The international military mission has been limited from the start, with the stated objective of protecting Libyan civilians from attack.

But until this weekend's U.S. stand-down, Air Force and Marine attack planes have chased down Libyan tanks and other targets daily.

Meanwhile, deadly battles in Libya forged ahead Sunday as pro-government forces shelled a medical clinic in the city of Misrata, killing one person and wounding 15 others, a hospital source said.

The source, a doctor who was not identified for security reasons, told CNN two people were injured by an initial mortar blast. The rest were wounded by a second mortar blast when they went to the scene of the first attack to help victims.

One of the injured is a 14-year-old child who suffered a fractured skull and is in a coma, the doctor said Sunday.

The clinic that was attacked had evacuated patients because of recent attacks, said another doctor at a Misrata hospital that received the patients. But it was being guarded by opposition "fighters and young people" who were injured.

The blasts were among the latest attacks in Libya, where the power struggle rages on between forces loyal to leader Moammar Gadhafi and opposition members seeking an end to his four-decade rule.

NATO airstrikes hit several rebel vehicles and killed at least 13 rebel fighters, spokesmen for the Libyan opposition said Saturday. Seven others were wounded.

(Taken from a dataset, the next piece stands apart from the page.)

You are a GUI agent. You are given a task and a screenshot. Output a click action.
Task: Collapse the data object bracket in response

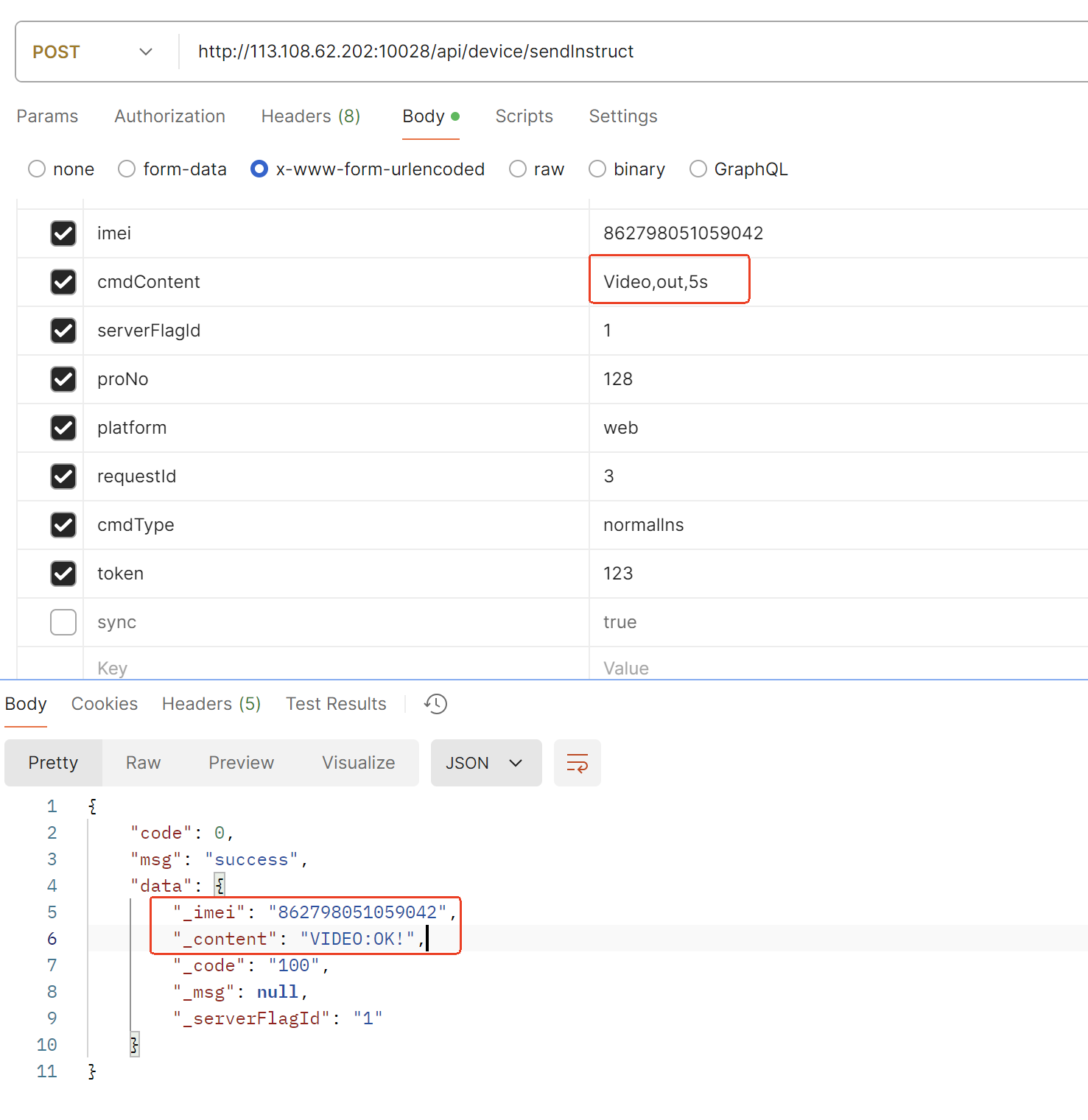point(220,885)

"Based on the information we have, they (the opposition forces who were hit) heard the airstrikes and went ahead to see what the damage was, and that's when they got hit," rebel spokesman Shamsiddin Abdulmolah said. "They were told to stay back, but they jumped the gun."

NATO was investigating the incident, a spokeswoman said Saturday.

"NATO takes any reports of civilian casualties very seriously, but exact details are hard to verify as we have no reliable sources on the ground," NATO's Oana Lungescu said.

Notions of a cease-fire in Libya quickly faded as a battle for control continued Saturday in the oil town of al-Brega. It was not immediately clear who commanded control Saturday of the coastal city that has changed hands six times in as many weeks under the dramatically shifting circumstances of the Libyan war.

Forces loyal to Gadhafi showed no signs of backing down after officials spurned an opposition cease-fire proposal.

U.S. officials claim Gadhafi's military capabilities have been steadily eroded since the onset of U.N.-sanctioned airstrikes.

The dictator's forces, however, still outnumber rebels by about 10 to 1 in terms of armor and other ground forces, according to Navy Adm. Mike Mullen, the Joint Chiefs of Staff chairman.